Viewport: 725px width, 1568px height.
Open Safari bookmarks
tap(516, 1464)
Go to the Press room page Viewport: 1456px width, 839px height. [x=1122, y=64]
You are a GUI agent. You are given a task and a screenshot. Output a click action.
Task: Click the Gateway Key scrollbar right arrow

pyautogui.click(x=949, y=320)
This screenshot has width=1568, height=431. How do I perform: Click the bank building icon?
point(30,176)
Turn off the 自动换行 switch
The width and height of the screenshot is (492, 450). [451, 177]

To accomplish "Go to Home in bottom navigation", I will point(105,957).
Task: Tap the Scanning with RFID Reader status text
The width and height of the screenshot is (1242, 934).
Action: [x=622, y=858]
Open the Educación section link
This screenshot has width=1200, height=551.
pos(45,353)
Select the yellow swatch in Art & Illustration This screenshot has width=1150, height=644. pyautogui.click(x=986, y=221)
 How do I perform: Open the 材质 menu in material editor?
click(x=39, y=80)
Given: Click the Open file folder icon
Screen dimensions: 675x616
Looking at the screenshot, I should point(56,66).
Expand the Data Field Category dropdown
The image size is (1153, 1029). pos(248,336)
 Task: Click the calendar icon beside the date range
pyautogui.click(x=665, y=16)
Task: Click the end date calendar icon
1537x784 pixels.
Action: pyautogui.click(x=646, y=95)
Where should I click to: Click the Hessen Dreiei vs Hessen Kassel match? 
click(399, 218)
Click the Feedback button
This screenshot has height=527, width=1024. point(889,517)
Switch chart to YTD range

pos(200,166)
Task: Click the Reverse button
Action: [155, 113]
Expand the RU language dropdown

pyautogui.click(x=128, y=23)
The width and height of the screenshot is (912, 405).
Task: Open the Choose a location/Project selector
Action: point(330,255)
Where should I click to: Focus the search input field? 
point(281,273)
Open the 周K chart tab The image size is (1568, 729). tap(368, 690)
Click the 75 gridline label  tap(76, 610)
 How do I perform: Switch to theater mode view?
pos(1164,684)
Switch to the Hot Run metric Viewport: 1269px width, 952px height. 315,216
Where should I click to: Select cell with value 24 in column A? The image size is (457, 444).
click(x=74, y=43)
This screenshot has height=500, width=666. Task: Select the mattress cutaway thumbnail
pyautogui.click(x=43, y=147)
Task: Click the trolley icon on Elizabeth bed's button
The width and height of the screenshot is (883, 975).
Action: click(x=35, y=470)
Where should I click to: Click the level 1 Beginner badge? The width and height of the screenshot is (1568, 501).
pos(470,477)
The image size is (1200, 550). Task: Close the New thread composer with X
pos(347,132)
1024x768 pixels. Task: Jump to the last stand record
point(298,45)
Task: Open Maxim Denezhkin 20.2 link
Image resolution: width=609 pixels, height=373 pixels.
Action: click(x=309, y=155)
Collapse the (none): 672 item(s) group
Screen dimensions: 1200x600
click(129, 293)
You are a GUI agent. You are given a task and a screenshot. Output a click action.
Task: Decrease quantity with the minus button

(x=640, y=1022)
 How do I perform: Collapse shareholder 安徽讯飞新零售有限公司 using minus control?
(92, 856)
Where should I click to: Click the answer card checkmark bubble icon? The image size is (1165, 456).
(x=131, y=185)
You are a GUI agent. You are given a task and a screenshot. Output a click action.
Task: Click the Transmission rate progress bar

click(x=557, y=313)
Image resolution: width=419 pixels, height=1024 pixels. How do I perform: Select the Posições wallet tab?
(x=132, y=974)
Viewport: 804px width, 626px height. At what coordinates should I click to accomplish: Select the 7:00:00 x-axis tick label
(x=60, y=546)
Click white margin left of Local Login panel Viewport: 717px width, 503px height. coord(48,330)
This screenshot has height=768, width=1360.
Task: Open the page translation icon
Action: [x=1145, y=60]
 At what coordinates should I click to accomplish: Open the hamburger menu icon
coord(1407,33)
----
Exercise prompt
Can you return, verbatim, the lines of the data above that start with the line containing "Image resolution: width=419" and run through the end of the data?

Written solution
Image resolution: width=419 pixels, height=1024 pixels. How do I perform: Select the Posições wallet tab?
(x=132, y=974)
Viewport: 804px width, 626px height. At what coordinates should I click to accomplish: Select the 7:00:00 x-axis tick label
(x=60, y=546)
Click white margin left of Local Login panel Viewport: 717px width, 503px height. coord(48,330)
This screenshot has height=768, width=1360.
Task: Open the page translation icon
Action: [x=1145, y=60]
 At what coordinates should I click to accomplish: Open the hamburger menu icon
coord(1407,33)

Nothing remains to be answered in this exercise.